--- START ---

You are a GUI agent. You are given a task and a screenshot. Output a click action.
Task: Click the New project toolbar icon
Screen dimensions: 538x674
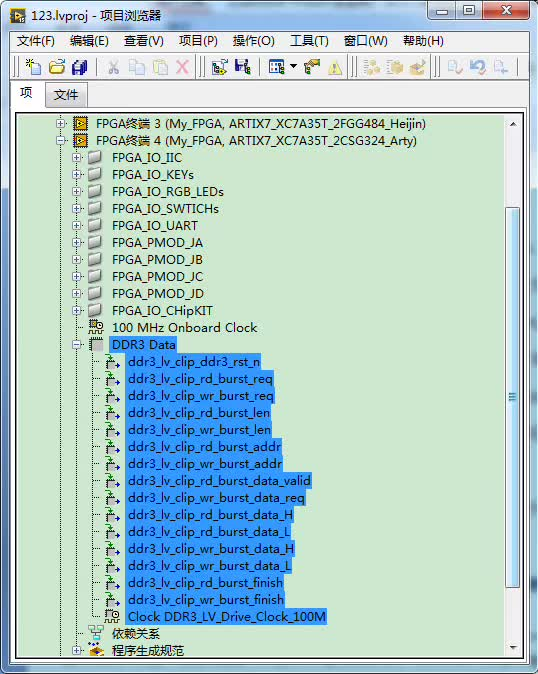click(x=33, y=67)
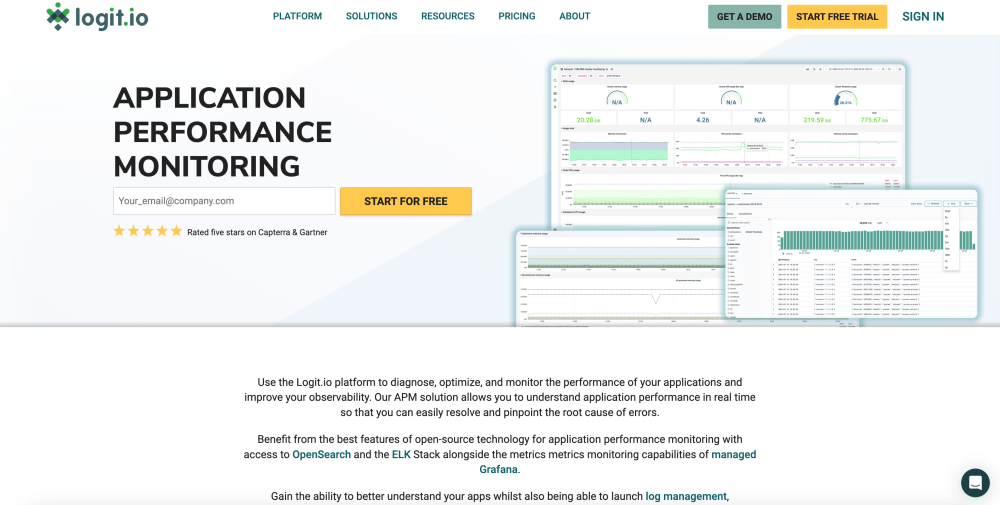This screenshot has height=505, width=1000.
Task: Open the chat support widget
Action: [x=974, y=482]
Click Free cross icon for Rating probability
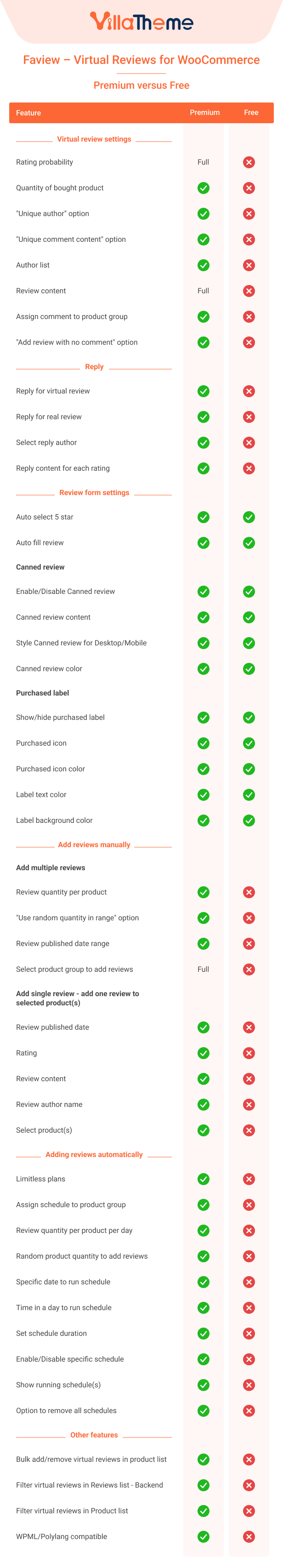Viewport: 283px width, 1568px height. pos(249,163)
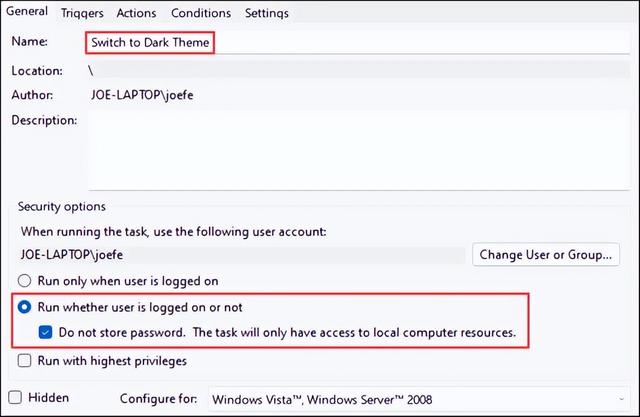Click the Author value JOE-LAPTOP\joefe
Screen dimensions: 640x417
tap(142, 95)
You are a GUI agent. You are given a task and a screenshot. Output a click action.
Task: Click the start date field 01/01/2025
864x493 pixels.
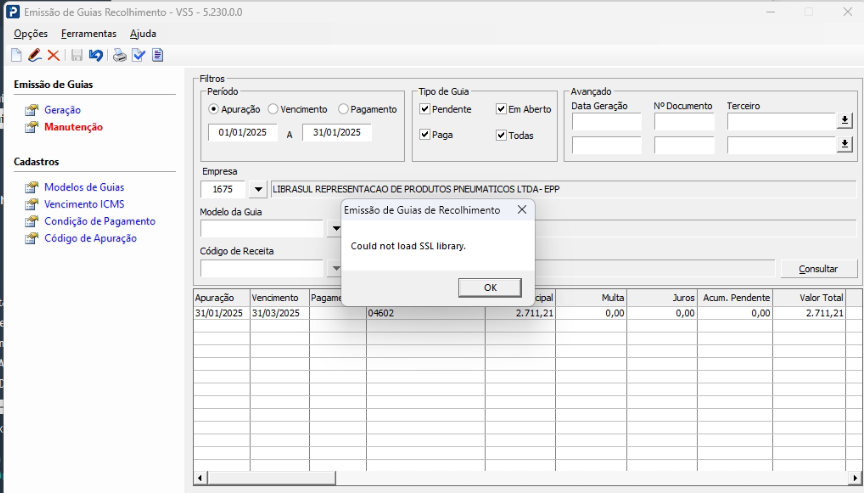tap(243, 133)
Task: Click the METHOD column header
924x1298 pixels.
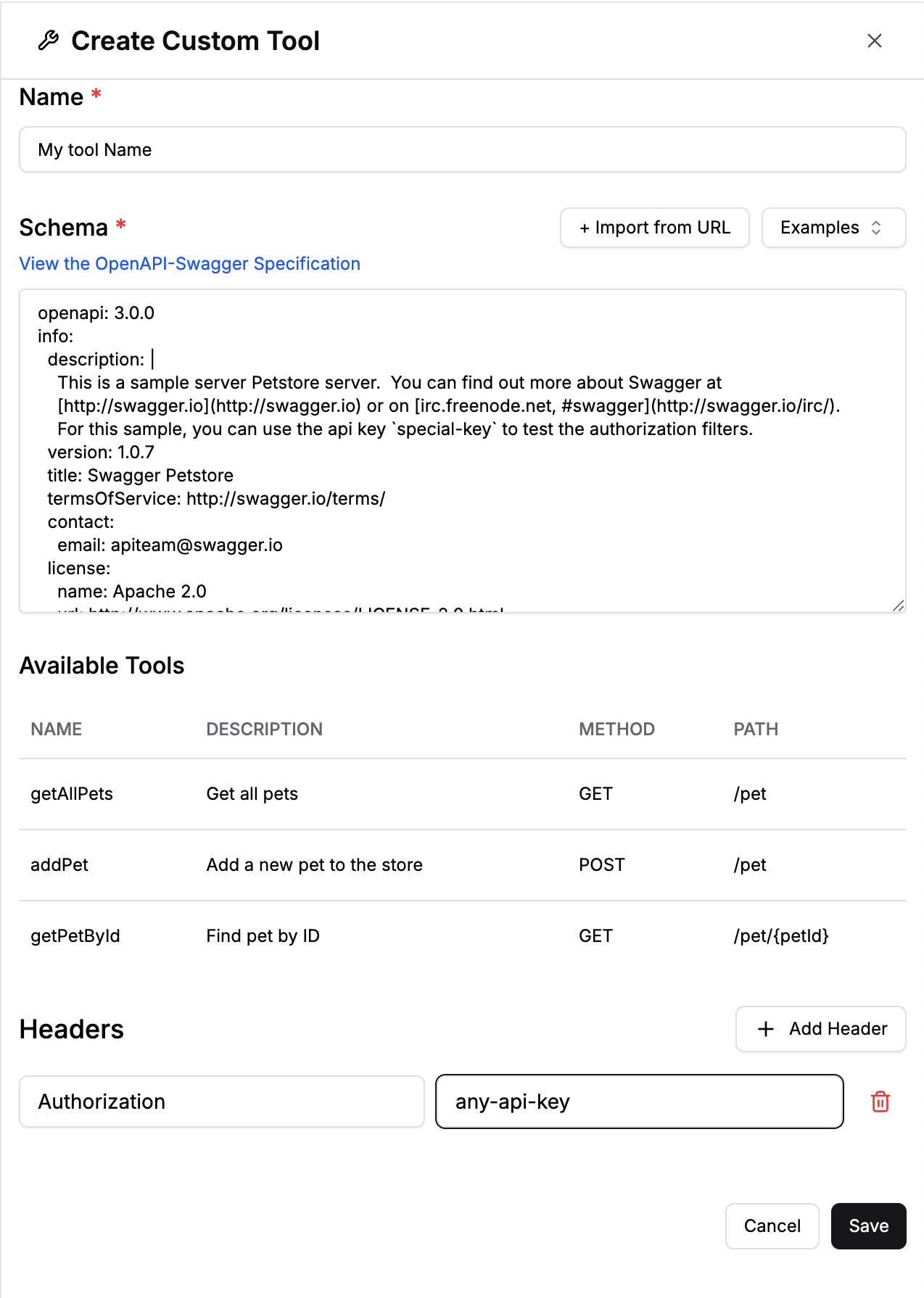Action: point(616,729)
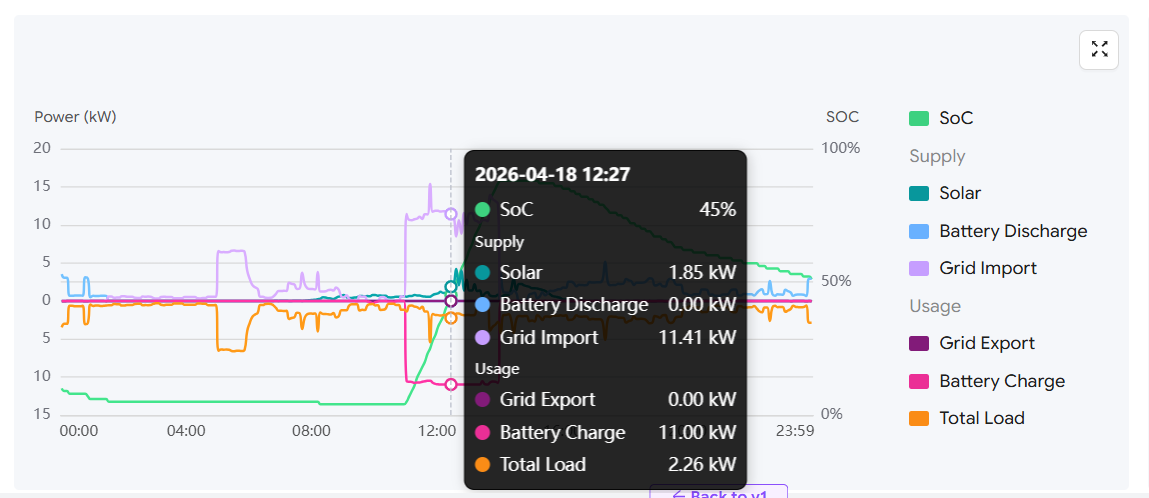1149x498 pixels.
Task: Click the 08:00 time axis label
Action: click(x=311, y=431)
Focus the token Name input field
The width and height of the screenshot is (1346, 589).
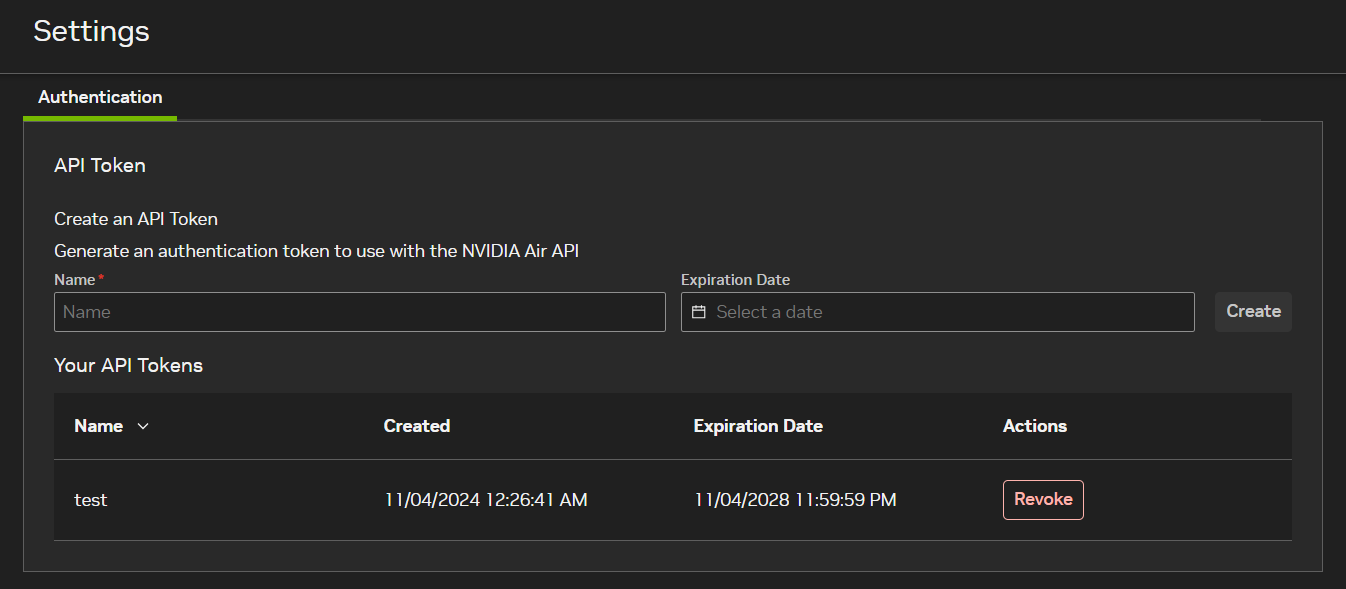pyautogui.click(x=359, y=312)
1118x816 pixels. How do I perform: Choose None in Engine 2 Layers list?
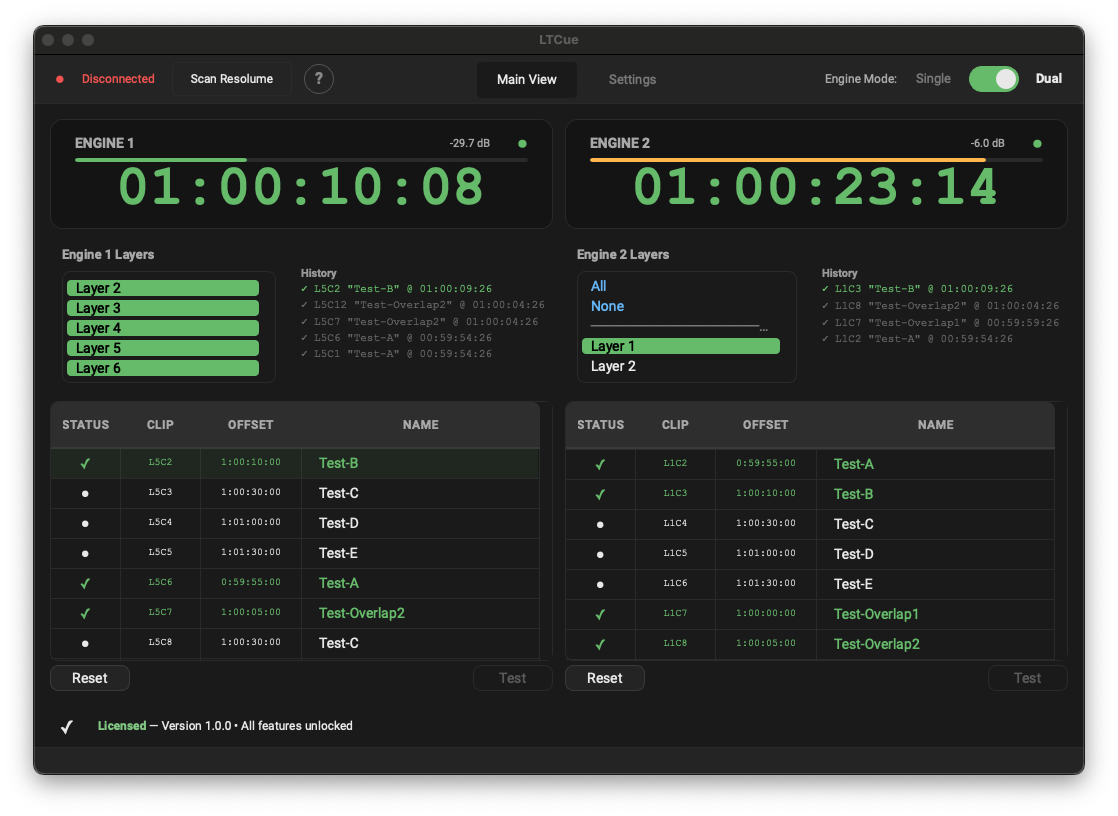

--- END ---

- [TASK GOAL] What you need to produce is an exact copy of the entries above, limited to the lines from the one with "Task: Click the New project toolbar icon" up to and including the one with "Task: Click the METHOD column header", without pictures.

- [RESPONSE BELOW]
Task: Click the New project toolbar icon
Screen dimensions: 538x674
click(x=33, y=67)
This screenshot has height=505, width=1000.
Task: Open the chat support widget
Action: [x=974, y=482]
Click Free cross icon for Rating probability
Viewport: 283px width, 1568px height. pos(249,163)
Click the Author value JOE-LAPTOP\joefe
Screen dimensions: 640x417
tap(142, 95)
You are a GUI agent. You are given a task and a screenshot. Output a click action.
Task: Click the start date field 01/01/2025
864x493 pixels.
tap(243, 133)
Task: Click the METHOD column header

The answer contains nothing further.